Types Of Matrices

In the previous article, we learned about systems of linear equations can be represented using a matrix or augmented matrix. There are many types of matrices which we are going to explore in this post.

In general matrix are referred using their order which is m \times n where m is the rows and n is number of columns in the matrix.

If A[a_{ij}] is a matrix of order m \times n , then,

A = [a_{ij}]_{m \times n} = \begin{bmatrix} a_{11} & a_{12} & a_{1n}\\ a_{21} & a_{22} & a_{2n}\\ a_{m1} & a_{m2} & a_{mn}\end{bmatrix}.

Types of Matrices

There are many types of matrix in linear systems. We have listed few important ones.

  • Square matrix
  • Diagonal matrix
  • Scalar matrix
  • Unit or Identity matrix
  • Null matrix
  • Upper triangular
  • Lower triangular matrix

There are some other types about which we shall discuss later. Let us try to know these basic matrices more.

Square Matrix

A matrix of order m \times n where m = n is known as square matrix. For example,

A = \begin{bmatrix}1 & 4 & 9\\ 3 & 7 & 3 \\ 1 & 3 & 1\end{bmatrix}_{3 \times 3}

Note: a_{11}, a_{22}, a_{33} are diagonal elements.

Diagonal Matrix

A square matrix with all diagonal elements as 0 is called a diagonal matrix, but the diagonal elements may or may not be zero. For example,

A = \begin{bmatrix}1 & 0 & 0\\ 0 & 7 & 0 \\ 0 & 0 & 1\end{bmatrix}_{3 \times 3}

Scalar Matrix

A diagonal matrix with equal diagonal elements are called a scalar matrix. The scalar matrix is obtained by multiplying the identity matrix with a scalar value.

A = \begin{bmatrix}7 & 0 & 0\\ 0 & 7 & 0 \\ 0 & 0 & 7\end{bmatrix}_{3 \times 3}

B= \begin{bmatrix}2 & 0\\ 0 & 2\end{bmatrix}_{2 \times 2}

Unit Matrix or Identity Matrix

A square matrix with diagonal elements as 1 and all non-diagonal elements as 0 is known as a Unit or an Identity matrix. Also, note that the unit matrix is a scalar matrix in itself.

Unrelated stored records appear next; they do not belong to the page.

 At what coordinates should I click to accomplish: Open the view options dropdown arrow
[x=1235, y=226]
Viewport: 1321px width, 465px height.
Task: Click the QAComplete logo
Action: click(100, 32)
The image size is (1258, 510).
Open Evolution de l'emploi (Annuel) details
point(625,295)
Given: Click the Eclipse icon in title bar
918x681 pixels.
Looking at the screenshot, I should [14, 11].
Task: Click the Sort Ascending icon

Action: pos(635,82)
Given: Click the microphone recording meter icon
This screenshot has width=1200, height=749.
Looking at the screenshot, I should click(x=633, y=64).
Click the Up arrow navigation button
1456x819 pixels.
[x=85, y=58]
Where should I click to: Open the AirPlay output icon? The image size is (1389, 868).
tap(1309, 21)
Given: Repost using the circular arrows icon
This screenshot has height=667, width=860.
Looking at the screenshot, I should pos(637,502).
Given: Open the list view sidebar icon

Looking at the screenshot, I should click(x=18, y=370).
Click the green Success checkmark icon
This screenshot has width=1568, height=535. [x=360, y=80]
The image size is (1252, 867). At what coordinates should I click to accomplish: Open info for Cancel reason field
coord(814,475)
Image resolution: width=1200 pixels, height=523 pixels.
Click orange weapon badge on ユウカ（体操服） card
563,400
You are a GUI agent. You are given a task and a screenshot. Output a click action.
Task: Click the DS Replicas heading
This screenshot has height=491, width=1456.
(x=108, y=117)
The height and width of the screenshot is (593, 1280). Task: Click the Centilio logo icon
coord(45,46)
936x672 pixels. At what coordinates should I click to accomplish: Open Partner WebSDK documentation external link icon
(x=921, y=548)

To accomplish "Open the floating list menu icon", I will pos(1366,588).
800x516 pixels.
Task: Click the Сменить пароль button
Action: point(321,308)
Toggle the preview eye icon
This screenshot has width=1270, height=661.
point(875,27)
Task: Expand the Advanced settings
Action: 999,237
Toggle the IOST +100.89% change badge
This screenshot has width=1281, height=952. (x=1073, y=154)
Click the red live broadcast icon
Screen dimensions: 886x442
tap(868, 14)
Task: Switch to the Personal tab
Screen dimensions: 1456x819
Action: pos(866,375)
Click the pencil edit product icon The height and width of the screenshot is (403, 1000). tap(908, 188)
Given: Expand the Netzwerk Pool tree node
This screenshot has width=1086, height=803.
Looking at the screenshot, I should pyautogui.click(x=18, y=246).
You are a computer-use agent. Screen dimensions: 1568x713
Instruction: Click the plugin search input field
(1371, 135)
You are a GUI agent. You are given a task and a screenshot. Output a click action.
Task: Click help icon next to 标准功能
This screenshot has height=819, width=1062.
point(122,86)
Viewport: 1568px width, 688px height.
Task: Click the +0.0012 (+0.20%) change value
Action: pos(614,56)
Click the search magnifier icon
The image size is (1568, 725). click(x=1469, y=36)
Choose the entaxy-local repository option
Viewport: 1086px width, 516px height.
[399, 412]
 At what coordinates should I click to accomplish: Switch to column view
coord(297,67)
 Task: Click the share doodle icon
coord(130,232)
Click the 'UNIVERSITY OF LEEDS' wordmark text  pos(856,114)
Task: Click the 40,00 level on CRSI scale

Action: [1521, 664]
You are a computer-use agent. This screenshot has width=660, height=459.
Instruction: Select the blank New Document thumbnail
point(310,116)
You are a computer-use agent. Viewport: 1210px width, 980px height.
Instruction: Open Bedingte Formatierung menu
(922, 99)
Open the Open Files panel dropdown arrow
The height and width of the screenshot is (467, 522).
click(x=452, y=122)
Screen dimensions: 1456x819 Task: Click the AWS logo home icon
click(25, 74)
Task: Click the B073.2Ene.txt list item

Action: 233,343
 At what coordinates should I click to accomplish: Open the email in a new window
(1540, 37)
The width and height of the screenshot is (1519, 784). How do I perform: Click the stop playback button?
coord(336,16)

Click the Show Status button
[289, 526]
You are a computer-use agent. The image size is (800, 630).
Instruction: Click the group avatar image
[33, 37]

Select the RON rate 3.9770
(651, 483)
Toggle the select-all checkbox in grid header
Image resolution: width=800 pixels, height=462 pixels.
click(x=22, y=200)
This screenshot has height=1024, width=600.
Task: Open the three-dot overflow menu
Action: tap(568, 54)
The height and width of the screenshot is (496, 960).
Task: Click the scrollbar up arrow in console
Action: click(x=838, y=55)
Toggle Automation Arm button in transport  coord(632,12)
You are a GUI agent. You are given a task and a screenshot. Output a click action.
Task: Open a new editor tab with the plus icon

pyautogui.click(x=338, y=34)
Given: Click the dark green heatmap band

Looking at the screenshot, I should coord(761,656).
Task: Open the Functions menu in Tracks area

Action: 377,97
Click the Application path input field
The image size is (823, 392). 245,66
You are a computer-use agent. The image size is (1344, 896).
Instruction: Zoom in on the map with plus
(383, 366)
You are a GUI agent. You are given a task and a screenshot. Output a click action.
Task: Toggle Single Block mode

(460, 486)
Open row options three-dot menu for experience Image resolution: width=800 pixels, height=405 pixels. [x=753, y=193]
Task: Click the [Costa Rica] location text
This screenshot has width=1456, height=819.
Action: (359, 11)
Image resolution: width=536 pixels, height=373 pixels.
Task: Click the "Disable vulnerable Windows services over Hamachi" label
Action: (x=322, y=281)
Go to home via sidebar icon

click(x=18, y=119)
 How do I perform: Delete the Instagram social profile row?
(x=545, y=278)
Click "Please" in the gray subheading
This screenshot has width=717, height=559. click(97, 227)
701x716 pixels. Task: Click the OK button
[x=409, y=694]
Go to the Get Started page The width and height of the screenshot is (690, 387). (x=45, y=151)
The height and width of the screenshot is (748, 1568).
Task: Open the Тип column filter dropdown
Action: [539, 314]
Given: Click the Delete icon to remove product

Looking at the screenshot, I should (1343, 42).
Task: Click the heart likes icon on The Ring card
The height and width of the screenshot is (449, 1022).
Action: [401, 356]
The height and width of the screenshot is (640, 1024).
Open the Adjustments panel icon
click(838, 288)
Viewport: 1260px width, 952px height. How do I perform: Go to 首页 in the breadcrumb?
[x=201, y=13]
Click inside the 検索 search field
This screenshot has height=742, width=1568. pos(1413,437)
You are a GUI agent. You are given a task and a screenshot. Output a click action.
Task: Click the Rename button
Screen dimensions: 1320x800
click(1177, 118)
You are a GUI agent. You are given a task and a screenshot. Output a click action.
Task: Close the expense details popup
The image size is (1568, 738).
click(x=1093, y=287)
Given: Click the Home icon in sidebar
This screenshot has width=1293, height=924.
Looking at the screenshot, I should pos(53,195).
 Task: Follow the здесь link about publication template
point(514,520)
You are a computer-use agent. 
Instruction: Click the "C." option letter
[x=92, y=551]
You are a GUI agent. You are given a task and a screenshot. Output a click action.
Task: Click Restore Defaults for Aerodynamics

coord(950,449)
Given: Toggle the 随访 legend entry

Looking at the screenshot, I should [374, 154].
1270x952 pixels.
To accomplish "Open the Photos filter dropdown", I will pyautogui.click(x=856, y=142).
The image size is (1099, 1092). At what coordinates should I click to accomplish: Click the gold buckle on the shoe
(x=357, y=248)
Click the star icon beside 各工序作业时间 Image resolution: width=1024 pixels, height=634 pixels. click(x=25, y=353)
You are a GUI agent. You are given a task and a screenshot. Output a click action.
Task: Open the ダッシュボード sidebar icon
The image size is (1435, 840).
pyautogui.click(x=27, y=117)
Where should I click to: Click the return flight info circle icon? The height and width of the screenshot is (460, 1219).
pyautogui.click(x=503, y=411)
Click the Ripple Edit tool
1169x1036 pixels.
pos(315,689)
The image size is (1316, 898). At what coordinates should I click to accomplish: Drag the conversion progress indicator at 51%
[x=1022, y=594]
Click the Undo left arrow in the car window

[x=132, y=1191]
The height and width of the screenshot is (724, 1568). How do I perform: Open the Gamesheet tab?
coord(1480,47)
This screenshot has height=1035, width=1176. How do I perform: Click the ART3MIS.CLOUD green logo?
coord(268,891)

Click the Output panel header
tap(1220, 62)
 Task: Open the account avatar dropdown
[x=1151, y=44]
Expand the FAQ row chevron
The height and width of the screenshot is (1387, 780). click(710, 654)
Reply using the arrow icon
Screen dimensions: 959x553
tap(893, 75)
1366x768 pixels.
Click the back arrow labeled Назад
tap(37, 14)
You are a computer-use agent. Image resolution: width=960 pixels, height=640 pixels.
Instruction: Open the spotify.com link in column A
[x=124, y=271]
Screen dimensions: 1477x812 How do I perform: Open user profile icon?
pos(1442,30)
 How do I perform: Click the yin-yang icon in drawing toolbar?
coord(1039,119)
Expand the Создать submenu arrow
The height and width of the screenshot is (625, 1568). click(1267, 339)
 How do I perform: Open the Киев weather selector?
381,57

I_3 = \begin{bmatrix}1 & 0 & 0\\ 0 & 1 & 0 \\ 0 & 0 & 1\end{bmatrix}_{3 \times 3}

I_2 = \begin{bmatrix}1 & 0\\ 0 & 1\end{bmatrix}_{2 \times 2}

Null Matrix

Usually no one creates null matrix, it is obtained due to some algebraic operations performed in matrices. A m \times n matrix with all elements equal to zero is called a null matrix.

O_3 = \begin{bmatrix}0 & 0 & 0\\ 0 & 0 & 0 \\ 0 & 0 & 0\end{bmatrix}_{3 \times 3}

O_2 = \begin{bmatrix}0 & 0\\ 0 & 0\end{bmatrix}_{2 \times 2}

Upper Triangular Matrix

Matrix with lower diagonals equal to zero is called an Upper triangular matrix. For example,

U_{3 \times 3} = \begin{bmatrix}1 & 2 & 3\\ 0 & 4 & 5 \\ 0 & 0 & 6\end{bmatrix}_{3 \times 3}

For upper triangular matrix, a_{ij} = 0, for i > j and denoted by U.

Lower Triangular Matrix

The lower triangular matrix has its upper diagonals as zero and it is denoted by L.

L_{3 \times 3} = \begin{bmatrix}1 & 0 & 0\\ 4 & 2 & 0 \\ 7 & 3 & 3\end{bmatrix}_{3 \times 3}

For lower triangular matrix, a_{ij} = 0, for i < j and denoted by L.